To use a custom domain name to access OSS resources over HTTPS, you must purchase an SSL certificate. You can purchase an SSL certificate from any certificate authority (CA) or from Alibaba Cloud SSL Certificates Service and host your certificate in OSS.

Upload an SSL certificate for a custom domain name

After you Bind a custom domain name, follow these steps to upload your SSL certificate through the OSS console.

  1. Log on to the OSS console.
  2. In the left-side navigation pane, click a bucket name to which you want to upload your SSL certificate.
  3. Click the Domain Names tab. On the Domain Names tab that appears, click Upload Certificate in the Actions column corresponding to the domain name for which you want to upload an SSL certificate.
  4. In the Upload Certificate dialog box that appears, enter the public key and private key used in your certificate.
    Note You can select Show PEM Encoding Example to view examples of the public keys and private keys.
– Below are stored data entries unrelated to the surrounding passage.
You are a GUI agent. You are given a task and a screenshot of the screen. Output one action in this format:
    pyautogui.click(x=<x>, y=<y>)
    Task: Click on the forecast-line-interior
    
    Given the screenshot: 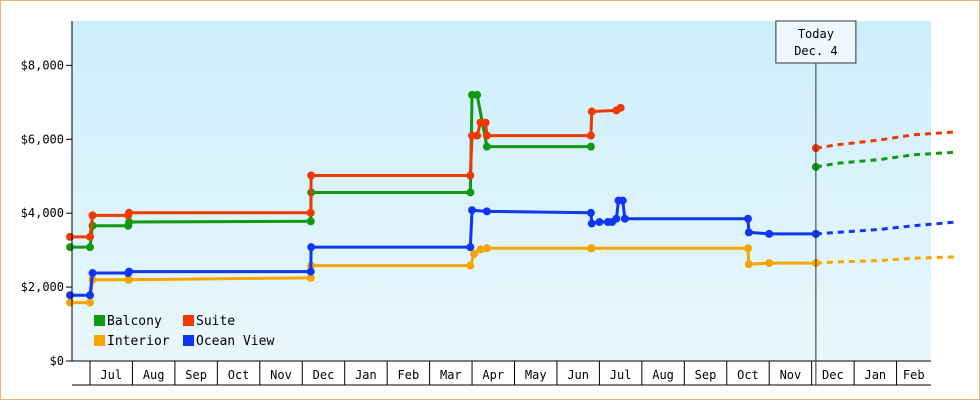 What is the action you would take?
    pyautogui.click(x=886, y=260)
    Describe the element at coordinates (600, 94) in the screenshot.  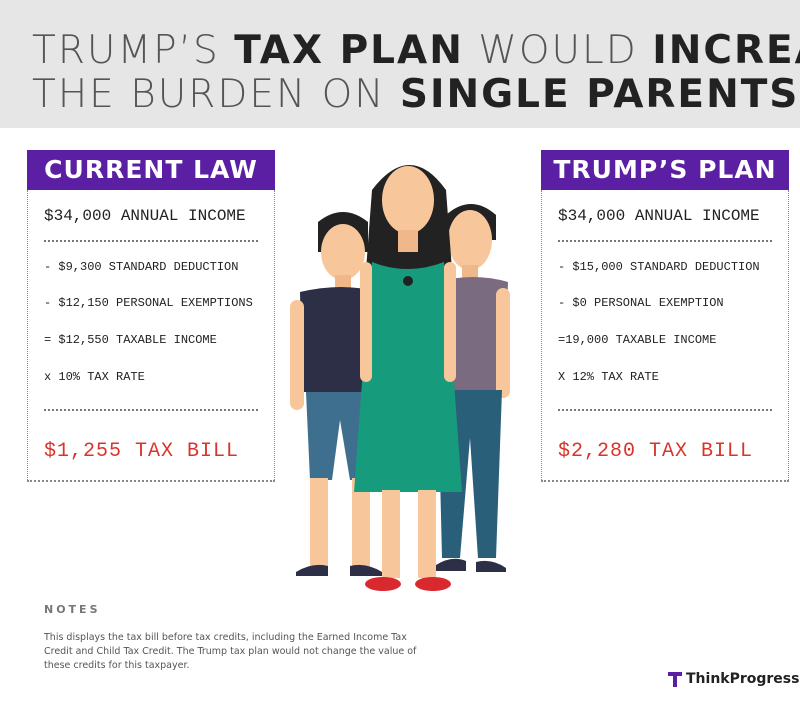
I see `title-segment: SINGLE PARENTS` at that location.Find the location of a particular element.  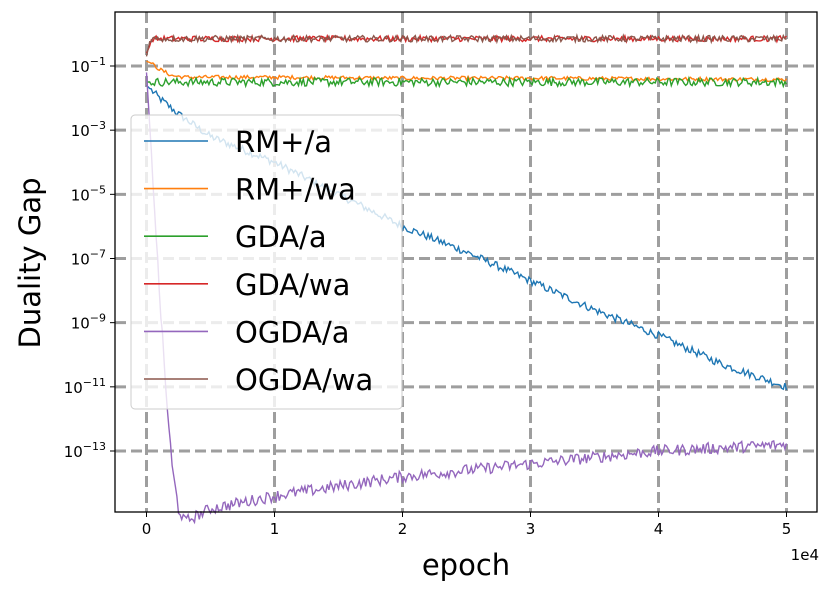

x-offset-label: 1e4 is located at coordinates (805, 555).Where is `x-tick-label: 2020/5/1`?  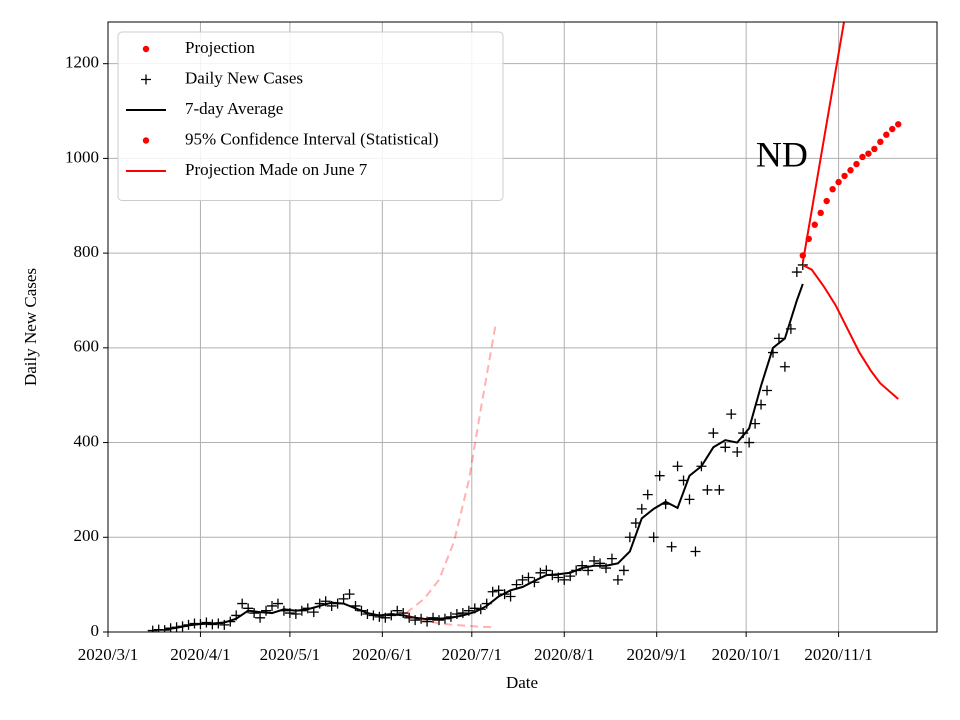 x-tick-label: 2020/5/1 is located at coordinates (290, 654).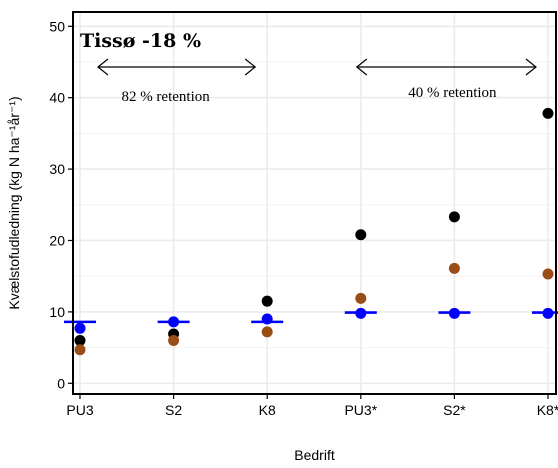 This screenshot has width=558, height=468. I want to click on y-tick-label: 20, so click(57, 240).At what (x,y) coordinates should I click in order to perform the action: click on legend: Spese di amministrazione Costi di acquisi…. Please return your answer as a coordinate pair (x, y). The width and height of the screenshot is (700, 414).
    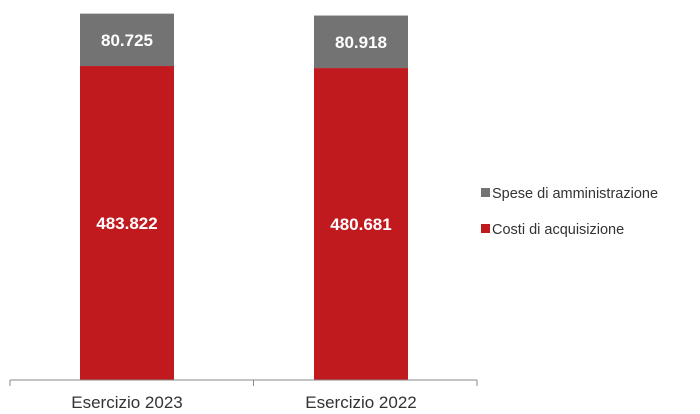
    Looking at the image, I should click on (570, 212).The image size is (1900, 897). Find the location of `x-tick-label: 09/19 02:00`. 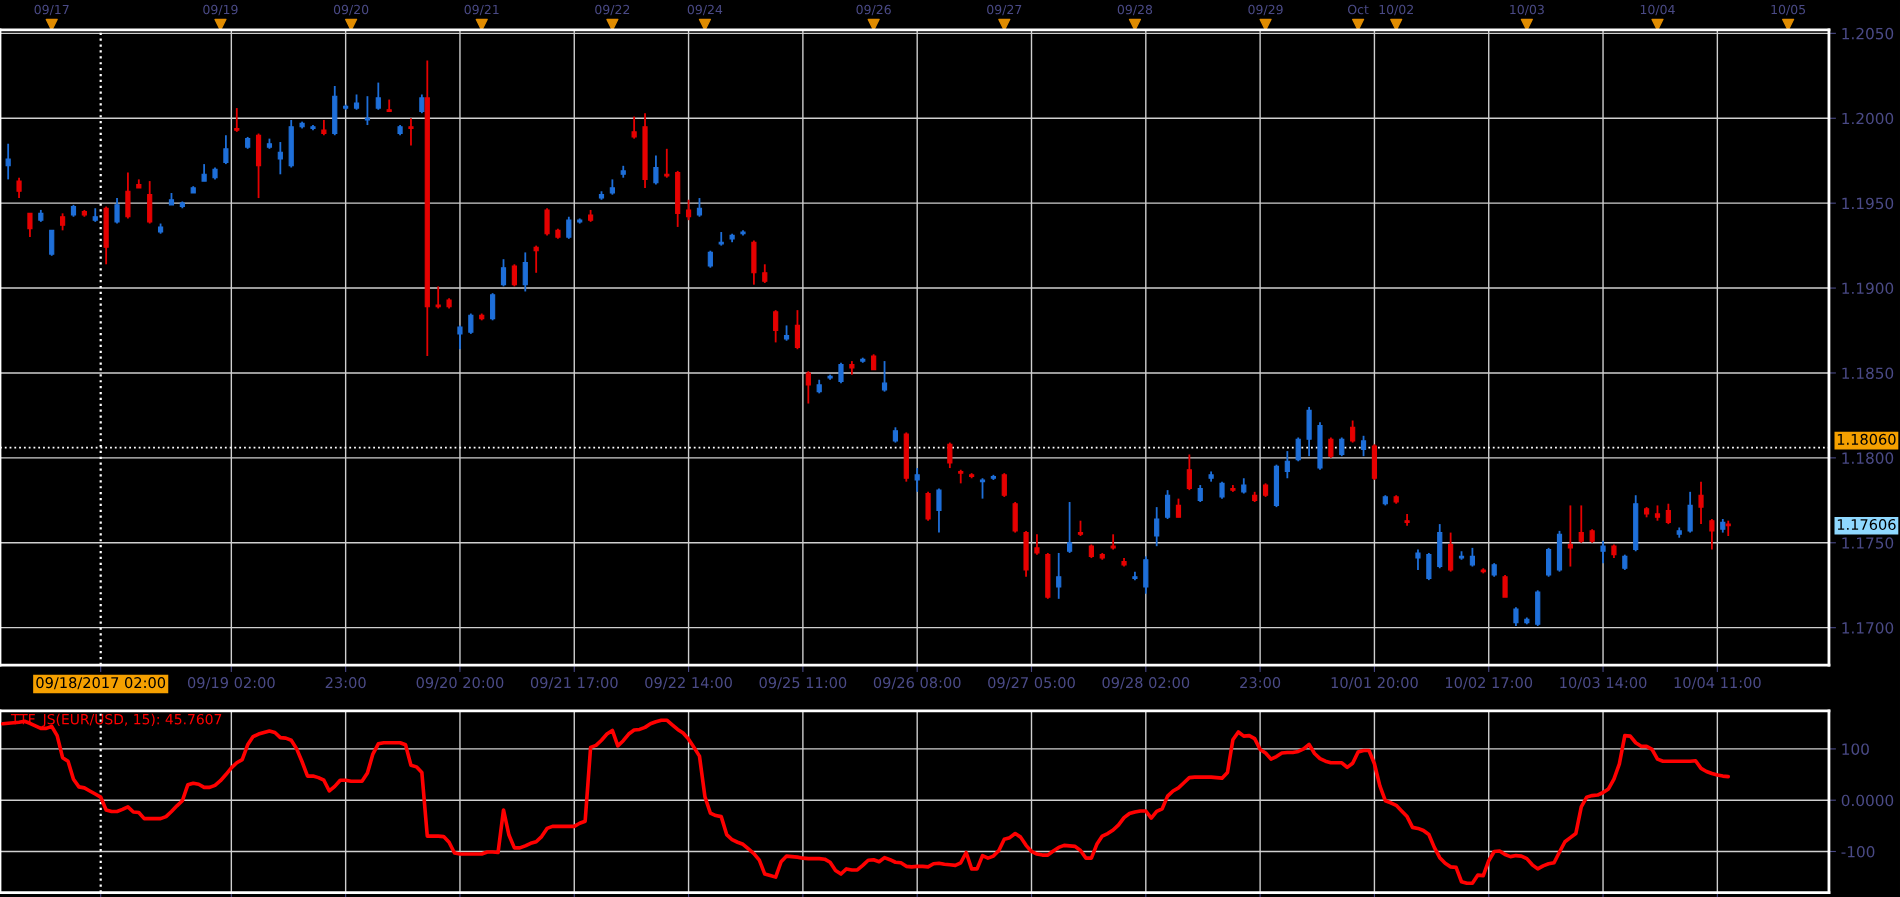

x-tick-label: 09/19 02:00 is located at coordinates (231, 684).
For more information about the certificate format, see Overview of certificate formats.
  5. Click Upload.

Upload an SSL certificate for a CDN domain

After you Bind a CDN domain, you can manage SSL certificates through the Alibaba Cloud CDN console.
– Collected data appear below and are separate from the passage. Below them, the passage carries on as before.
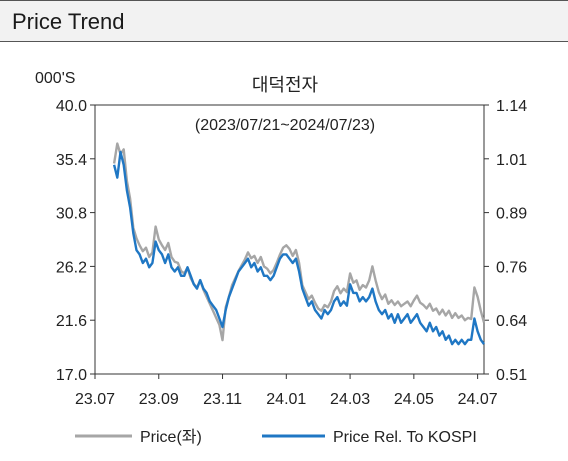  Describe the element at coordinates (222, 400) in the screenshot. I see `x-tick-label: 23.11` at that location. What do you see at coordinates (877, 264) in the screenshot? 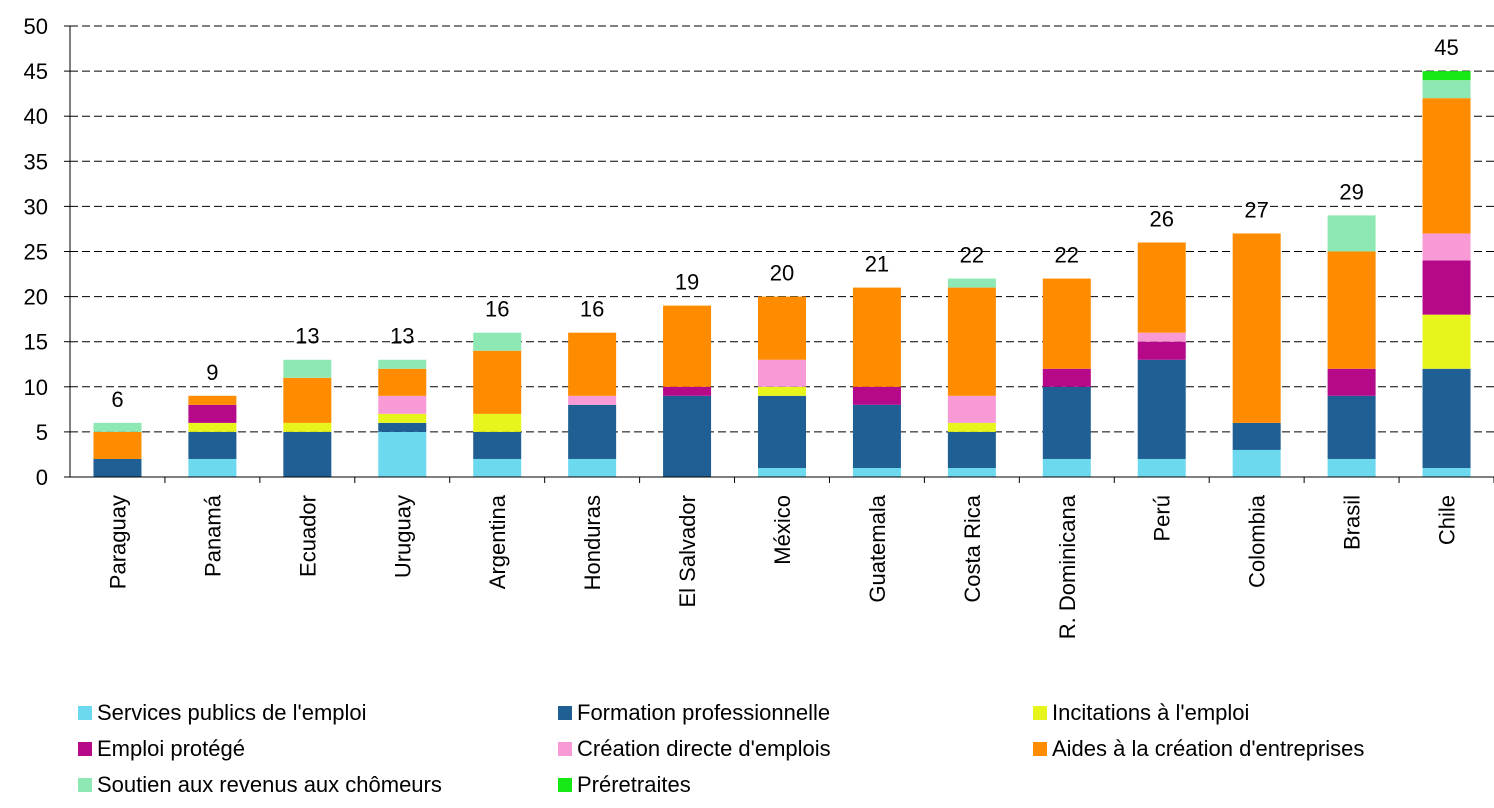
I see `total-label: 21` at bounding box center [877, 264]. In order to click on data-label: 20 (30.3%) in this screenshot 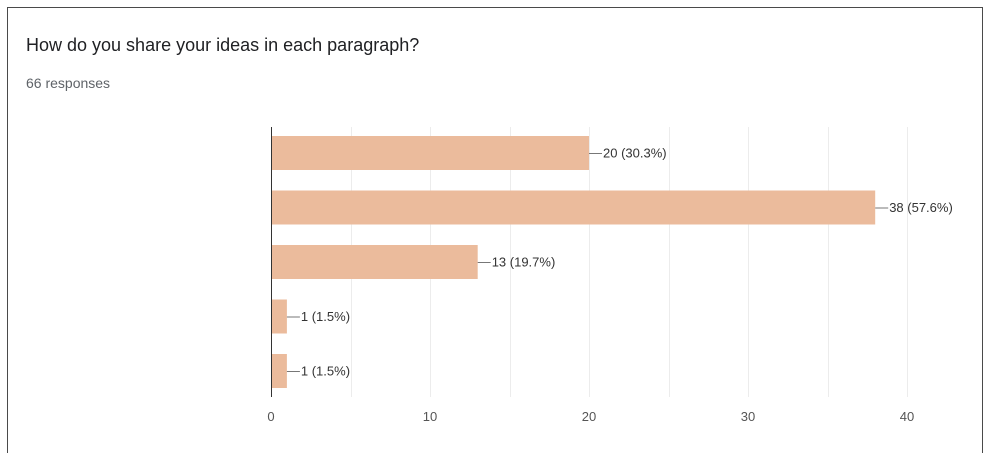, I will do `click(635, 154)`.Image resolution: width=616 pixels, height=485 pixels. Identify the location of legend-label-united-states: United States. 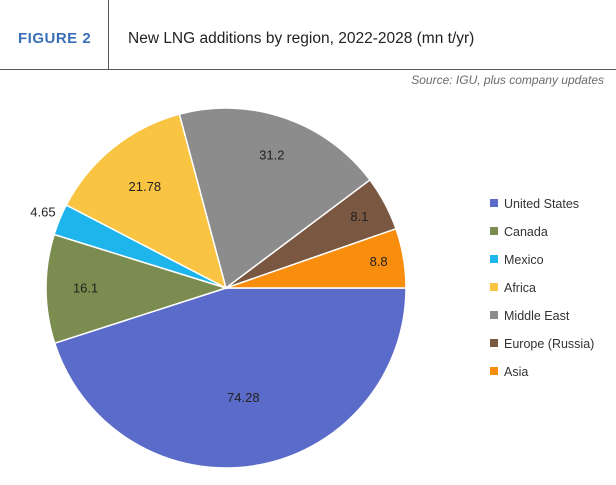
(542, 204).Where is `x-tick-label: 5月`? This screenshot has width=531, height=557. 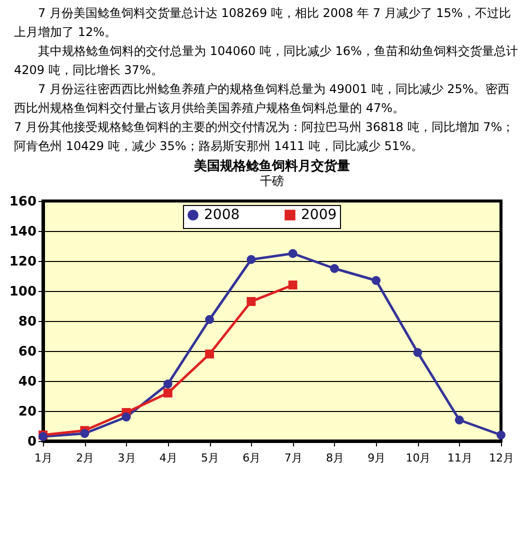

  1. Log on to the Alibaba Cloud CDN console.
  2. In the left-side navigation pane, click Domain Names. On the page that appears, click Manage in the Actions column corresponding to a domain name.
  3. In the left-side navigation pane, choose HTTPS > Modify.
  4. In the Modify HTTPS Settings dialog box that appears, turn on HTTPS Secure Acceleration.
  5. Select a Certificate Type.

    You can select Alibaba Cloud Certificate, Custom, or Free Certificate. Your certificate files must be in PEM format.
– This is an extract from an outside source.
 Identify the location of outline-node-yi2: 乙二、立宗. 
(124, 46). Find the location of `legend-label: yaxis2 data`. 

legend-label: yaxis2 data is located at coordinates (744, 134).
    • Alibaba Cloud Certificate: Select your SSL certificate.
    • Custom: You must set the certificate name, and then upload the certificate content and private key. The uploaded certificate is stored in Alibaba Cloud SSL Certificates Service. You can view the certificate in the SSL Certificates Service console.
    • Free Certificate: Use the free Digicert DV SSL certificate provided by Alibaba Cloud. Free certificates are used only for the HTTPS Secure Acceleration service of CDN. Therefore, you cannot manage free certificates or view their public and private keys in the Alibaba Cloud Security console. A free certificate takes effect after about 10 minutes.
  6. Click OK.

    A purchased certificate takes effect after about one hour. You can access OSS resources over HTTPS. If https is displayed in green in the address bar of the browser, the SSL certificate is effective.